The Indian government, headed by V. P. Singh announced that 27% of government jobs would be reserved for members of the Other Backward Class in order to carry out some of the Mandal commission’s recommendations. The BJP, which made the decision to use the Ayodhya dispute to mobilize anti-Muslim sentiment in order to unite the Hindu vote, saw this announcement as a threat to their electoral base.

Background and motivation, Ram Rath Yatra

The birthplace of the Hindu god Rama, also known as “Ram Janmabhoomi,” is revered as a sacred location. The location of this site is frequently thought to be the Babri Masjid site in the Uttar Pradesh city of Ayodhya. There is little historical evidence to back up this assertion; in fact, according to a number of historians, Ayodhya only started to develop into a major religious hub with a number of temples in the 18th century AD. Since the city has moved a little bit over the centuries, there is also debate over Ayodhya’s exact location.

A mosque was constructed in Ayodhya after the region was conquered by the Mughals in 1528, and the Mughal general Mir Baqi gave it the name Babri Masjid in honor of Babur, the Mughal emperor. There once was a Rama temple there that was reportedly destroyed by Baqi. This theory is only partially supported by historical evidence, and there is disagreement over the temple’s very existence.
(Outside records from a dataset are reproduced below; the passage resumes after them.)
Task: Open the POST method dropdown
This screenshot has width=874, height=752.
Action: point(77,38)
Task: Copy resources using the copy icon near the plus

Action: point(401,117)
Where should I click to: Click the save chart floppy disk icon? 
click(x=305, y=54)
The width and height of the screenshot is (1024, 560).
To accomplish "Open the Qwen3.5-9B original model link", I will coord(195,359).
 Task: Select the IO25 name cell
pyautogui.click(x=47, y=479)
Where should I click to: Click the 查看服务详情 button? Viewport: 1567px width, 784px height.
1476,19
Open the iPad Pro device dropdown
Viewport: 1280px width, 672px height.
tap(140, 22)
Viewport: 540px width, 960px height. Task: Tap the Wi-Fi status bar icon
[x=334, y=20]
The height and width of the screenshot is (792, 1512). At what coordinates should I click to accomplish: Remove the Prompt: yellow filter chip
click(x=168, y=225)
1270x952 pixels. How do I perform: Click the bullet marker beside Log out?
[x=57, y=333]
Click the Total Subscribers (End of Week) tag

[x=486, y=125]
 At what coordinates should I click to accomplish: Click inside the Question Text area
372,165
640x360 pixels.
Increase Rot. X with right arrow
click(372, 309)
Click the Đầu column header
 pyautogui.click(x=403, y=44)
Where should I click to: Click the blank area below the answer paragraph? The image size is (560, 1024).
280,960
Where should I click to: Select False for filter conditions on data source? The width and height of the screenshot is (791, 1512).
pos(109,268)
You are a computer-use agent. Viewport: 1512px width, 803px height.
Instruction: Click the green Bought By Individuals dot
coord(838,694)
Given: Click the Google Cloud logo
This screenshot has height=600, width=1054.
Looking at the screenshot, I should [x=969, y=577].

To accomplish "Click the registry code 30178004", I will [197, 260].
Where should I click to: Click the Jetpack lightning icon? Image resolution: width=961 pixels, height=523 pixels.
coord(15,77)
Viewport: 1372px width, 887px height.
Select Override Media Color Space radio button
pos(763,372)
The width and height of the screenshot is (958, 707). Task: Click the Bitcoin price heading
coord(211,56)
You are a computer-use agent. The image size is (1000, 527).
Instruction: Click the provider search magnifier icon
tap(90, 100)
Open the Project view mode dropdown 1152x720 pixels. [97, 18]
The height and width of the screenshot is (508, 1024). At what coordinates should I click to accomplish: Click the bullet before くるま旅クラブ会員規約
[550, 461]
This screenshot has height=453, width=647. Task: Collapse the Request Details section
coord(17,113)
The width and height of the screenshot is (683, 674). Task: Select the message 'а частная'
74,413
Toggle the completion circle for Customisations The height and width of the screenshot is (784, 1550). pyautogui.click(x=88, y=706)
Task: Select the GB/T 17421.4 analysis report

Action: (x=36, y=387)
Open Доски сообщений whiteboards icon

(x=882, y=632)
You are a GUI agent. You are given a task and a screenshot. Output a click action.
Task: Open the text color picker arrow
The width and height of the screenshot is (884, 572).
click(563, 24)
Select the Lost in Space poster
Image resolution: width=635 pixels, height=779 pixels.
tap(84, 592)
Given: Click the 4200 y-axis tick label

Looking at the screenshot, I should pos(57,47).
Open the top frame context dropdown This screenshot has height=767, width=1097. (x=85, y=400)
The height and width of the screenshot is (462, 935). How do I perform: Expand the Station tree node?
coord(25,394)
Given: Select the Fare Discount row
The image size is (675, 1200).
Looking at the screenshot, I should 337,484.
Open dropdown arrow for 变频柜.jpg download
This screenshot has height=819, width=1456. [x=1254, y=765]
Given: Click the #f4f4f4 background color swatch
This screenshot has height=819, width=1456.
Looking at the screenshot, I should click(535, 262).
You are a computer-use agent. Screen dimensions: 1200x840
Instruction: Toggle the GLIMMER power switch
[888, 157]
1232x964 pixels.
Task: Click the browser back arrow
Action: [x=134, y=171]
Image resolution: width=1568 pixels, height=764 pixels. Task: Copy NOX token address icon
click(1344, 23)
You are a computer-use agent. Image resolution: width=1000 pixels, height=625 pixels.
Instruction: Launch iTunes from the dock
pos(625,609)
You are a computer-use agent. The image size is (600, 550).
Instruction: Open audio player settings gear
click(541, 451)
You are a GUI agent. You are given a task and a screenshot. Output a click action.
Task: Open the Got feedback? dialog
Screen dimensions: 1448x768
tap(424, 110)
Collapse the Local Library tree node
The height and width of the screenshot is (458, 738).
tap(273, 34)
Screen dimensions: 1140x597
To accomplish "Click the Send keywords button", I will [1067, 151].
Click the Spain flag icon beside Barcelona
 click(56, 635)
There is little evidence, according to many historians, to back up the claims that Rama was born exactly where the Babri Masjid now stands or that there was once a Rama temple there.

Etymology and philosophy, Ram Rath Yatra

The BJP organized a rath yatra, or “chariot journey,” across the country to Ayodhya in 1990 as part of its support for the Ram Janmabhoomi agitation. The BJP President at the time, L. K. Advani. The word “Yatra” in Sanskrit can mean “journey,” “procession,” or “pilgrimage.” In Hindu traditions, pilgrimage plays an important role. The procession of a rath, or chariot, which is common at religious sites, is referred to as a rath yatra.

Hindu nationalist groups have frequently used yatras to describe their recent shows of force, and they frequently use the idea of the pilgrimage itself to rally support. Because it is thought to be a location where a devotee may obtain eternal salvation, the city of Ayodhya in particular is a place of pilgrimage in the Hindu tradition. This belief served as motivation for the Ram Rath Yatra. Caste and gender barriers have historically been partially or completely broken in Hindu pilgrimages.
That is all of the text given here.